>> start TEXT SHOWN
The practice of trade unionism has been long associated with trade union solidarity, unity, collectivism rather than individualism, collective bargaining and negotiations. It has operated under the framework of voluntarism as opposed to that of a legislative framework.
With the introduction and cementing of the Industrial Courts and Industrial and Employment Rights Tribunals, the traditional practice of voluntarism is being overridden. The influence of the judicial process on the employer-employee relationship accounts for the substantial change to the practice of trade unions engaging in collective bargaining and negotiations.
It can be argued that despite the prominent role the judiciary now plays in the employer-employee relationship, the work of trade unions remains guided by the fact that they assume responsibility for performing a representative function. This includes securing social benefits for workers, promoting industrial peace, promoting efficiency and productivity amongst workers, providing legal assistance for workers and helping to promote an educated and enlightened workforce. Any shifting within the legal framework is not expected to derail trade unions from playing their role in communicating with and keeping their membership informed. They are not only expected to remain committed to playing an advisory role, but most importantly, to furthering the education, training and development of the membership.
Some concerns for today’s trade union leadership about the evolving industrial relations practice include the shift from collective bargaining agreements to the promotion of individual contracts. This means that there is a real threat to establishing the collective bargaining unit at the workplace, and to positioning trade unions to influence the conditions of service which apply to all employed.
Whilst these developments are impactful, trade unions must nonetheless remain committed to ensuring the fundamental rights and freedoms of the individual. These include the promotion of non-discrimination, freedom of association, freedom of expression and conscience, protection under the law with the right to be heard and to be afforded due process. The right to assembly and the right to withhold labour are to be guarded.
>> end TEXT SHOWN
GOALS:
[1] Say whether each statement agrees with the passage on trade unionism, answering yes or no and quoting the deciding words: (a) trade unionism has traditionally operated under a legislative framework rather than voluntarism; (b) providing legal assistance for workers is part of the representative function of trade unions; (c) one concern for trade union leadership is a shift from collective bargaining agreements to individual contracts.
[2] According to the passage on trade unionism, the introduction and cementing of which bodies is overriding the traditional practice of voluntarism?
[3] Resume the passage on trade unionism after its final sentence.
The data that comes next has no connection to the passage on trade unionism.
>> start RECORDS PROVIDED
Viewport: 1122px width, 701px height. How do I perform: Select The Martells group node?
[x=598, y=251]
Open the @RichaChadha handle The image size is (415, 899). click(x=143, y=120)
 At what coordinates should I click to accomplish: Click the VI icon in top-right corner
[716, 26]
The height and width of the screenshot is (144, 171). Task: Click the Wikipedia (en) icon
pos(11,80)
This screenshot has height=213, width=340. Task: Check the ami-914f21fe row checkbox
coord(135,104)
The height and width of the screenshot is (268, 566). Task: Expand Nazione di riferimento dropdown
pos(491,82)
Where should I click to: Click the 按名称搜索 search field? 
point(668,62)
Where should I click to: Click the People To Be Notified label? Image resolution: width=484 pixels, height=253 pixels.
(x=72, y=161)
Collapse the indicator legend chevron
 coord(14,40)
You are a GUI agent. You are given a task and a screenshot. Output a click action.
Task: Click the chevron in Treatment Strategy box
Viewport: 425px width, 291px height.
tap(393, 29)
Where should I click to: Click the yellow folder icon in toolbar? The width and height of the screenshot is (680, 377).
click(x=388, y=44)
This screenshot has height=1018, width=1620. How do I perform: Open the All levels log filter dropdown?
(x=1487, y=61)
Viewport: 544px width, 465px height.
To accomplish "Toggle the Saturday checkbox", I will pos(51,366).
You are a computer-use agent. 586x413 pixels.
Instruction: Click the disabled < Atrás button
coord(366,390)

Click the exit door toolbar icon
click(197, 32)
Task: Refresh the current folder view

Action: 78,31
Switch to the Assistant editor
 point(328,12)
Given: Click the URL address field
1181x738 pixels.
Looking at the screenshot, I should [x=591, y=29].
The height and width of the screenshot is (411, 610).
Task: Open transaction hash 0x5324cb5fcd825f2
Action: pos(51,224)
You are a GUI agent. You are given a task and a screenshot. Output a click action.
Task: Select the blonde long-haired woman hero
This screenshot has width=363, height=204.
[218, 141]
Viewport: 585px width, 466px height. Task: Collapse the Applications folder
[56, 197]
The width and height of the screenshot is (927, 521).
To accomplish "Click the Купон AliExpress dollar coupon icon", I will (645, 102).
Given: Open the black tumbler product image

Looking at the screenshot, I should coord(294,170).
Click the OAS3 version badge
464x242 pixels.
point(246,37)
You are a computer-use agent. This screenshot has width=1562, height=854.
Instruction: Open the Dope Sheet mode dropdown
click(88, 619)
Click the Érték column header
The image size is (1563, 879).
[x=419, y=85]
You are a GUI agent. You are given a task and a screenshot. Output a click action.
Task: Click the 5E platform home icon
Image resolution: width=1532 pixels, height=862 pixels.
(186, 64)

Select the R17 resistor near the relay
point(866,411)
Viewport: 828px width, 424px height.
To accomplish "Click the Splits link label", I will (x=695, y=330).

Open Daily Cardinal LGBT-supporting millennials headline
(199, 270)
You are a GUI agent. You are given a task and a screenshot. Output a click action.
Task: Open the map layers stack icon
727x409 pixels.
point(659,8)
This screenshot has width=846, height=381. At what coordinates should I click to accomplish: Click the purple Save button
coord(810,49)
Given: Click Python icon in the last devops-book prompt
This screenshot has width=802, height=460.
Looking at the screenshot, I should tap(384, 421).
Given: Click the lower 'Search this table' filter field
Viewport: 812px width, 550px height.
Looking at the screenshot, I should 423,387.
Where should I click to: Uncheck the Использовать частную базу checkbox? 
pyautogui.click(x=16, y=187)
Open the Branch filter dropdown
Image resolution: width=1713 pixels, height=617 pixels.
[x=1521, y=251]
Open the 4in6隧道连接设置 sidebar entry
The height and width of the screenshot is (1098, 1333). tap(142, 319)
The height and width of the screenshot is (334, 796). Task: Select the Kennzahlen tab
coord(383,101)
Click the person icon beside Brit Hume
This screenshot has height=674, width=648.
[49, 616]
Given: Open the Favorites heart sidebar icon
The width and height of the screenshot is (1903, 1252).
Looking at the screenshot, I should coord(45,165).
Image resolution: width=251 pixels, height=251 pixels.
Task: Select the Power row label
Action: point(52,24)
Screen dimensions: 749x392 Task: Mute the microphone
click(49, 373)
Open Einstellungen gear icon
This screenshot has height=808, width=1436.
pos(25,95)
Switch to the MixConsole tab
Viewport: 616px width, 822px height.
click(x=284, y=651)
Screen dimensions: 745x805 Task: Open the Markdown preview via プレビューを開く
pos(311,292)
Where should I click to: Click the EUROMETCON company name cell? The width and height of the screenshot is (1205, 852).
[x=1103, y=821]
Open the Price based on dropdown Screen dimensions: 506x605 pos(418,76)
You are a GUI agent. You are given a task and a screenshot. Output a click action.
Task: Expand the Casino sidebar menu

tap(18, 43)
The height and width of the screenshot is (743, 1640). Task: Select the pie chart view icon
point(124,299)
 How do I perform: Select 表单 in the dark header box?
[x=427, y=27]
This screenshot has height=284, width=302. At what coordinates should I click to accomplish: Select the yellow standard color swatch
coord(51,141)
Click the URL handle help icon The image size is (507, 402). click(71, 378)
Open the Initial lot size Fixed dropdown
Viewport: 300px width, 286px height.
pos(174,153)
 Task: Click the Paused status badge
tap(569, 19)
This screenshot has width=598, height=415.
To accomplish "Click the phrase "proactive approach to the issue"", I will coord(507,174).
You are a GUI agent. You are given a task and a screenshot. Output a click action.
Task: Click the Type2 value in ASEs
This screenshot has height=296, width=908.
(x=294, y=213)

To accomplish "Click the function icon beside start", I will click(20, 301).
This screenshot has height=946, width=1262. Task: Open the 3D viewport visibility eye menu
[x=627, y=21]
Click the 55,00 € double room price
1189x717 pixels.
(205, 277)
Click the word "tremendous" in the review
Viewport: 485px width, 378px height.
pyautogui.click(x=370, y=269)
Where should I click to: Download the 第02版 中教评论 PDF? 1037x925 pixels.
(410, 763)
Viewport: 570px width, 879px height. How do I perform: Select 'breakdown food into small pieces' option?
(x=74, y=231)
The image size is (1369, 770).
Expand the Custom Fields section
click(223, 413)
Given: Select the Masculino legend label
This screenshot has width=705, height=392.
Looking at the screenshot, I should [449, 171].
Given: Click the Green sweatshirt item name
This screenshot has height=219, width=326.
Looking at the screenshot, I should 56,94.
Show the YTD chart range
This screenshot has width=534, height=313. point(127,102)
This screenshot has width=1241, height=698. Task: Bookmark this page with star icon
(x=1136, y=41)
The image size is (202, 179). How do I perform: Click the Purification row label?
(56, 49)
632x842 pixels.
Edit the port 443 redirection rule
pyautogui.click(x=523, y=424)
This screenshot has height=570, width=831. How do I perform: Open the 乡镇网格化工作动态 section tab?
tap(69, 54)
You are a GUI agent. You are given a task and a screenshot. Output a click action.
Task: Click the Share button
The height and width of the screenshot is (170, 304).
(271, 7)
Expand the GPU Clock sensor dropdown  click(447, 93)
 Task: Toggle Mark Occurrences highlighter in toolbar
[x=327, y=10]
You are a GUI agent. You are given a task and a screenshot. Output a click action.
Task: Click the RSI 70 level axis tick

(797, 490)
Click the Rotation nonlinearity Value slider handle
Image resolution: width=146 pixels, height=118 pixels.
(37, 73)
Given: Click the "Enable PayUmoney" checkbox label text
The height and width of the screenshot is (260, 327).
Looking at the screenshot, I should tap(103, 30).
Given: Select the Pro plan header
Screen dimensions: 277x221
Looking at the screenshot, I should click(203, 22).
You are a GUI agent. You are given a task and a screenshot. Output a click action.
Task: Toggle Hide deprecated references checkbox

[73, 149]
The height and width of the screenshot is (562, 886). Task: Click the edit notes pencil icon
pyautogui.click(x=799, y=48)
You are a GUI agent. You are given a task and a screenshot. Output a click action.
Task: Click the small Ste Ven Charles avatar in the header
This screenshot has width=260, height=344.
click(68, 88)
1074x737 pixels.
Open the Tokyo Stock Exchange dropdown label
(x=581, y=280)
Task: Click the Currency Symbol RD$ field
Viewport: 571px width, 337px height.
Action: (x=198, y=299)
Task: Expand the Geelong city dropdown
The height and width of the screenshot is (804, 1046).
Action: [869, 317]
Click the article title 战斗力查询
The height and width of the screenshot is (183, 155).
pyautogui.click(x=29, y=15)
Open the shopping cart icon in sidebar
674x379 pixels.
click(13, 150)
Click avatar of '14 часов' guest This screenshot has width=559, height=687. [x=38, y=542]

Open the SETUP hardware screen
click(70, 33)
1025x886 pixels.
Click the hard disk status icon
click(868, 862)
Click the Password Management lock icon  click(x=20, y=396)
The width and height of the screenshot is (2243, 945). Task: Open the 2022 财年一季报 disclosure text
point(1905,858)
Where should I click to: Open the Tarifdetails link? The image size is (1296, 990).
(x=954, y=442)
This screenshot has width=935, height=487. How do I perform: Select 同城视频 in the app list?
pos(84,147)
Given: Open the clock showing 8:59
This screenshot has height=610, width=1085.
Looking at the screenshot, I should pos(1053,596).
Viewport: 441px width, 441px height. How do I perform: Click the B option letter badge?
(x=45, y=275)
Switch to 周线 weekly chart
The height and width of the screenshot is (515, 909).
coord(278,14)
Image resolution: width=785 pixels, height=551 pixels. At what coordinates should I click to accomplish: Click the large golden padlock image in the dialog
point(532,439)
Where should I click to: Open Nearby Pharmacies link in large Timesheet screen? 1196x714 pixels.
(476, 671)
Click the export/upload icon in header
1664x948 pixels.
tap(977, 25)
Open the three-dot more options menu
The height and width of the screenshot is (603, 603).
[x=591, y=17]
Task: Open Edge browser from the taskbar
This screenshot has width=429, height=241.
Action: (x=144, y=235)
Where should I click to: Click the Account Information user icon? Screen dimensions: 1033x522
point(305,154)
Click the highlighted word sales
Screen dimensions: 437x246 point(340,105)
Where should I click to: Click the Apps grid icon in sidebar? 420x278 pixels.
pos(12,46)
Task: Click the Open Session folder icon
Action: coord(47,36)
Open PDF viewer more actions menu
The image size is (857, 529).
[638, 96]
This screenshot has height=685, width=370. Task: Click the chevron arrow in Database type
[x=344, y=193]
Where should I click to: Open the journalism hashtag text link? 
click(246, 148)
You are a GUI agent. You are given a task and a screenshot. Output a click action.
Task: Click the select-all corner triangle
>> end RECORDS PROVIDED
EXPECTED RESPONSES:
[1]
(a) No: "It has operated under the framework of voluntarism as opposed to that of a legislative framework."
(b) Yes: "providing legal assistance for workers"
(c) Yes: "the shift from collective bargaining agreements to the promotion of individual contracts"

[2] The Industrial Courts and Industrial and Employment Rights Tribunals.

[3]
The world is undergoing a major change process as it relates to the employer–employee relationship and to the role trade unions are required to play within it. In order to understand and respond effectively to these new challenges, trade unions must cement themselves as major players within the work environment, and be prepared to fulfil their mandate of achieving social justice.
In coming to grips with the vagaries of the changing labour environment, labour unions must position themselves to push back. They must recognize that it is not business as usual and be prepared to demonstrate that they will not surrender or break under pressure. It now requires that they show a face of being strong, independent workers’ organizations. They should reflect that they have the technical capacity, access to relevant information and the political will and commitment to engage in social dialogue on behalf of their members.
It is important to reinforce labour’s stance with respect to the fundamental rights of freedom of association and collective bargaining, and to having an enabling legal and institutional framework.
Employers, agents of the employer and management are expected to act and treat more responsibly towards engaging trade unions. This is important to maintaining good communications, understanding and relationships.
At the level of the individual trade union, it has become necessary to address some emerging nuisances which are impacting on the practice of trade unionism. The failure of trade unions to attract a quorum to meetings, or even a decent audience to discuss priority matters outside of that of wages and salaries negotiations, is cause for concern. The sorry practice of discussing the details of sensitive union matters in the glare of the public, along with that of negotiating in the media, are all negatives that compromise the tenants of good industrial relations practice.
DENNIS DE PEIZA
Labour Management Consultant
Regional Management Services Inc.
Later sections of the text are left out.